La SCM (Société Civile de Moyens) permet à plusieurs avocats de partager un local, du personnel et des équipements tout en restant totalement indépendants sur le plan professionnel et fiscal.
La SCM n'exerce pas l'activité d'avocat : elle se contente de mettre des moyens matériels et humains à la disposition de ses membres. Chaque avocat conserve sa clientèle propre, sa comptabilité propre et sa responsabilité propre. La SCM est une "coquille de charges partagées" — rien de plus.
Les avocats associés de la SCM versent des appels de fonds mensuels (comme des "charges de copropriété") pour financer les dépenses communes : loyer du cabinet, salaires du personnel d'accueil ou secrétariat, matériel informatique, abonnements, assurances des locaux. La SCM établit une répartition des charges entre les associés, généralement à parts égales ou proportionnelles au nombre de bureaux occupés.
La SCM est fiscalement transparente : elle n'est pas imposée en tant que telle. Chaque associé déduit sa quote-part de charges dans sa propre déclaration 2035. Attention : les appels de fonds versés à la SCM ne sont pas directement déductibles — c'est la quote-part des charges réelles de la SCM qui l'est. La distinction est importante en cas de contrôle fiscal.
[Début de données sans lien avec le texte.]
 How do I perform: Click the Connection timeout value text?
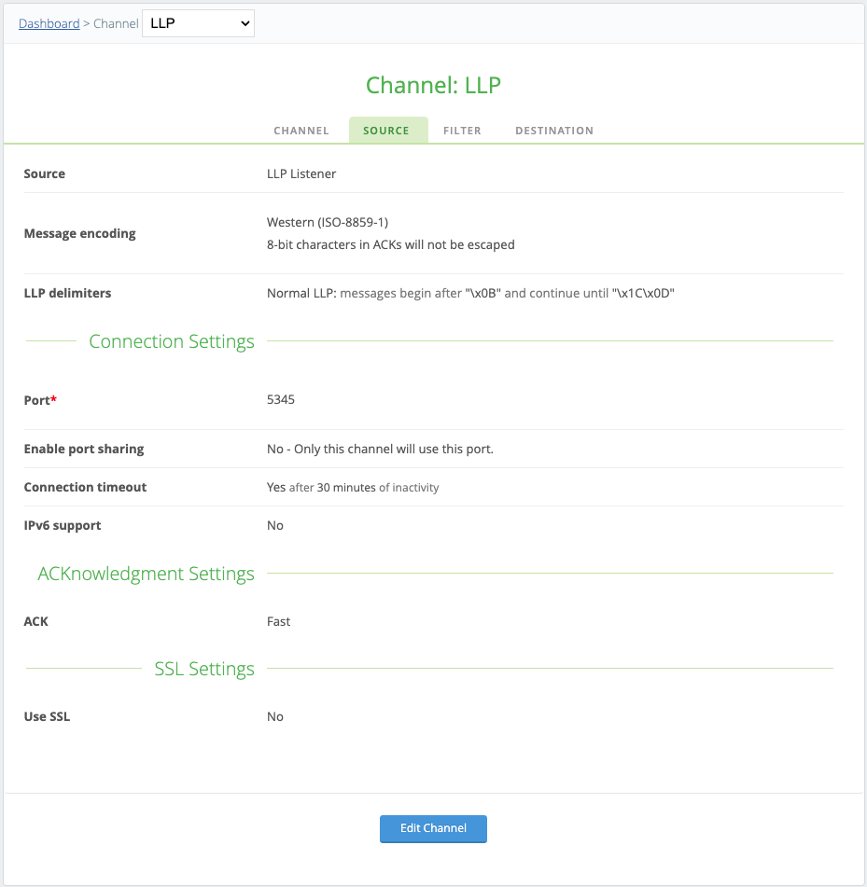pyautogui.click(x=352, y=487)
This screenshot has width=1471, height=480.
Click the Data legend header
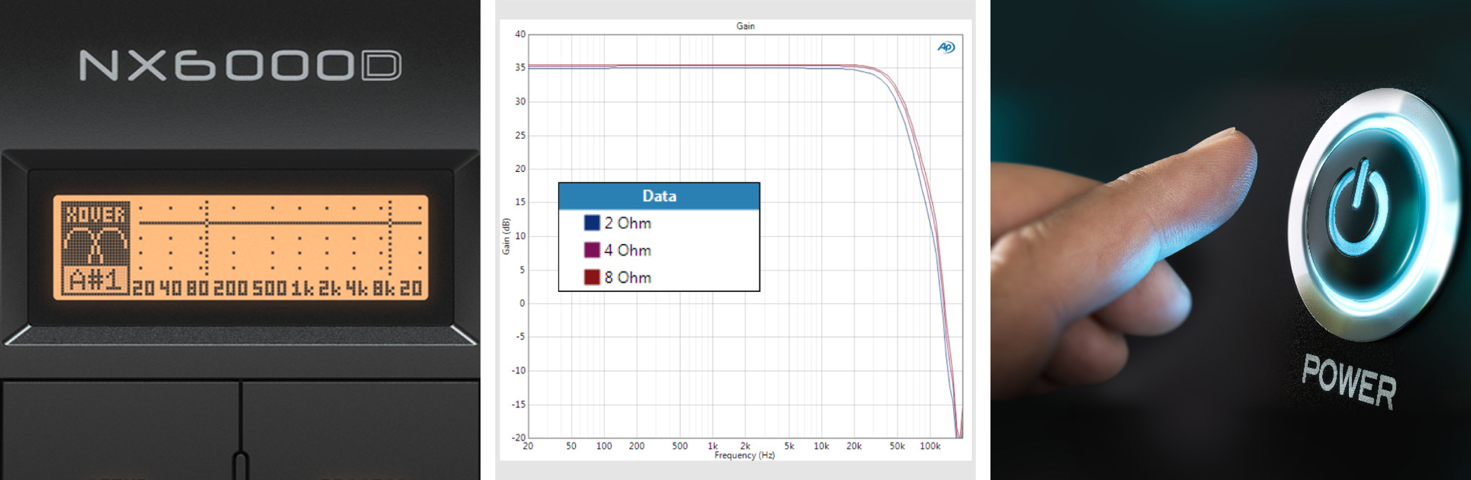(659, 196)
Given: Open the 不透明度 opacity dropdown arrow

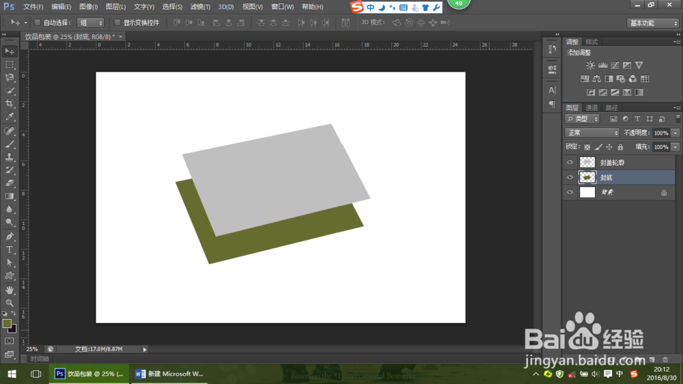Looking at the screenshot, I should pos(675,133).
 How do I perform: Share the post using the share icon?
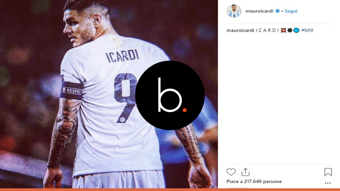(245, 172)
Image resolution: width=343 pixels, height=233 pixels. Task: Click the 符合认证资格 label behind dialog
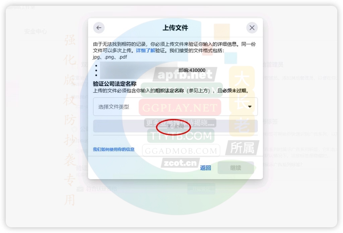97,189
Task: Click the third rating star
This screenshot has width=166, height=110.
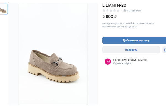Action: tap(111, 10)
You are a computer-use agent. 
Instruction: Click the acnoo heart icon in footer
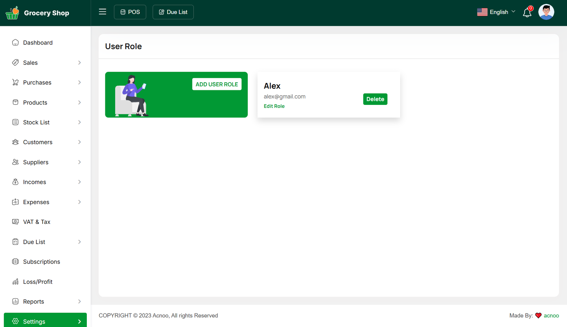coord(538,316)
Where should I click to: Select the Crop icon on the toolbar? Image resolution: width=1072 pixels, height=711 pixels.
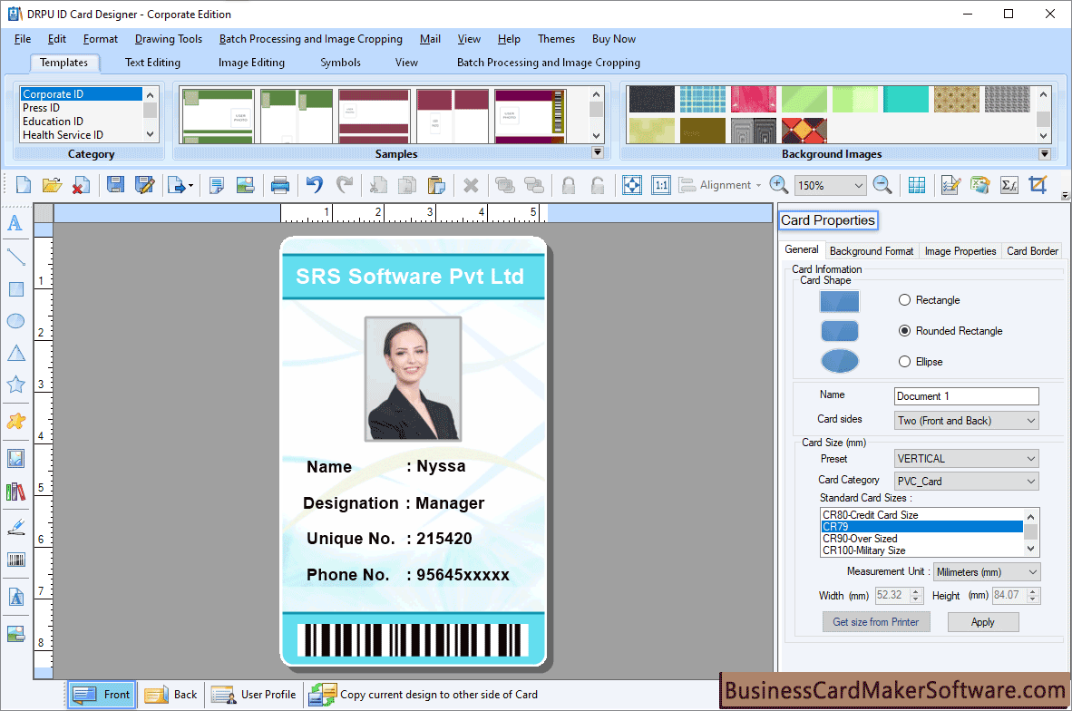pos(1038,184)
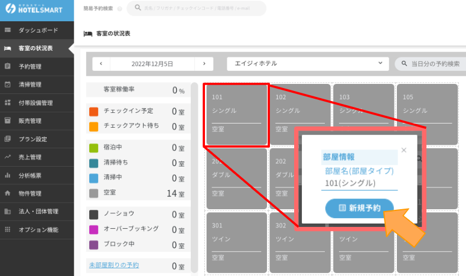
Task: Select 販売管理 menu item
Action: (30, 121)
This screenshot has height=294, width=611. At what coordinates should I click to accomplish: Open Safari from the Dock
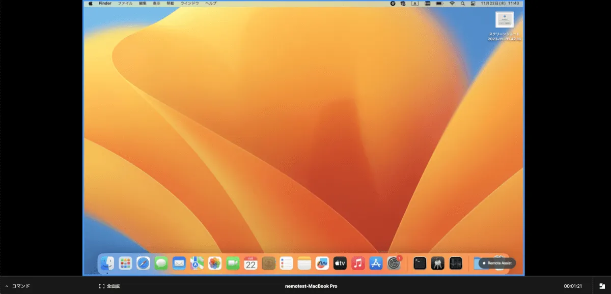click(x=143, y=263)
La SCM est plus limitée que l'AARPI : elle ne permet pas de partager un nom commun ni de pratiquer des rétrocessions d'honoraires entre membres. C'est purement de la mutualisation de moyens. L'AARPI va plus loin en permettant une association professionnelle avec un nom de cabinet commun. En pratique, beaucoup de cabinets combinent les deux : une AARPI pour l'exercice collectif et une SCM pour la gestion des charges.